Eine Agenda zum 'Rosinenpicken'?
Mit ihren 17 Zielen für nachhaltige Entwicklung (Sustainable Development Goals - SDGs) haben sich die Vereinten Nationen zum Ziel gesetzt, bis 2030 eine umfassende Transformation in die Wege zu leiten. Eine Besonderheit der SDGs ist ihr integrativer und inklusiver Ansatz. Kein Ziel kann erreicht werden, ohne dass auch die anderen berücksichtigt werden. Eine allumfassende politische, soziale, wirtschaftliche und gesellschaftliche Transformation kann nur glücken, wenn alle Ziele Berücksichtigung finden.

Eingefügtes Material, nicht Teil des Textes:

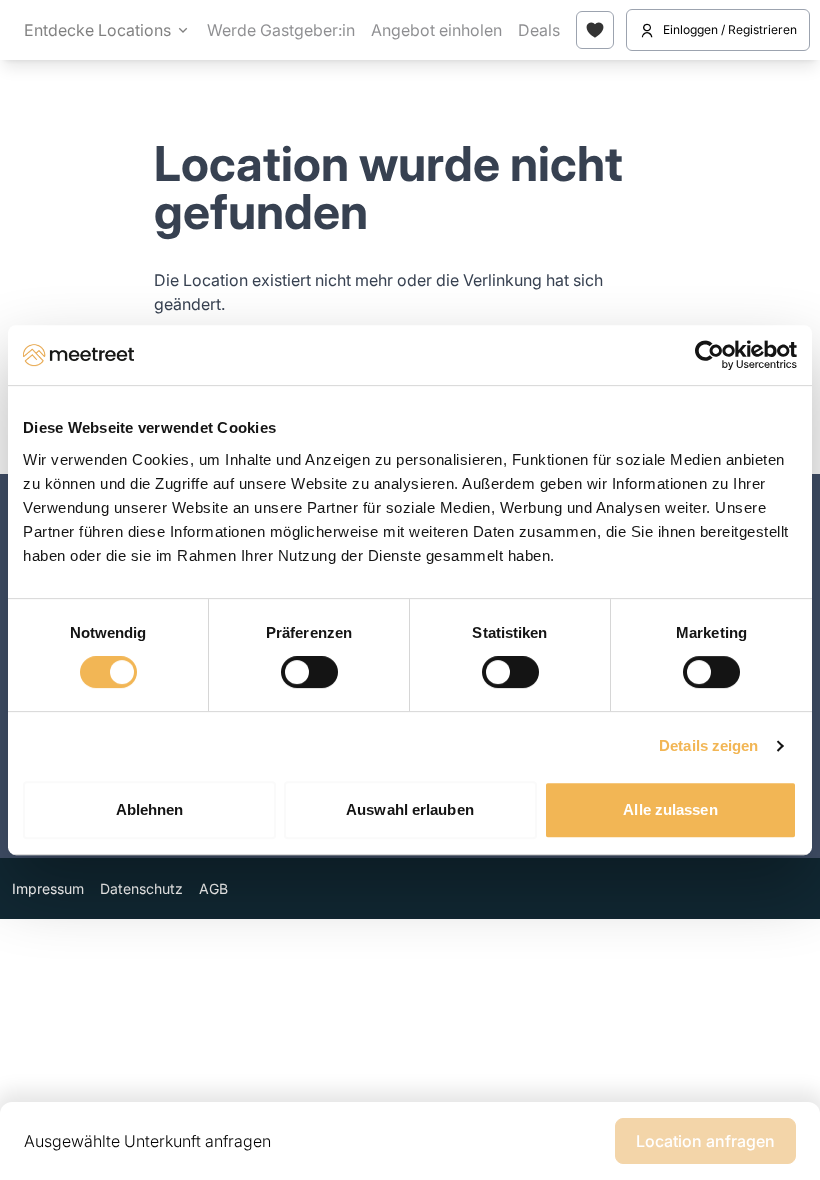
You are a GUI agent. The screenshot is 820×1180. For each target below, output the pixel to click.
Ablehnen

Die SDGs – Leitlinien einer integrativen und inklusiven Transformationsagenda
Als umfassende Transformationsagenda dienen die SDGs als Leitlinien für eine nachhaltige Zukunft. Doch die SDGs sind viel mehr. Sie sind gleichzeitig eine Kommunikationskampagne. Sie binden Politik, Wirtschaft und Zivilgesellschaft ein und decken ein breites Spektrum an Themen ab – von Frieden, Wohlstand und nachhaltiger wirtschaftlicher Entwicklung über Gleichberechtigung bis hin zu Maßnahmen gegen den Klimawandel.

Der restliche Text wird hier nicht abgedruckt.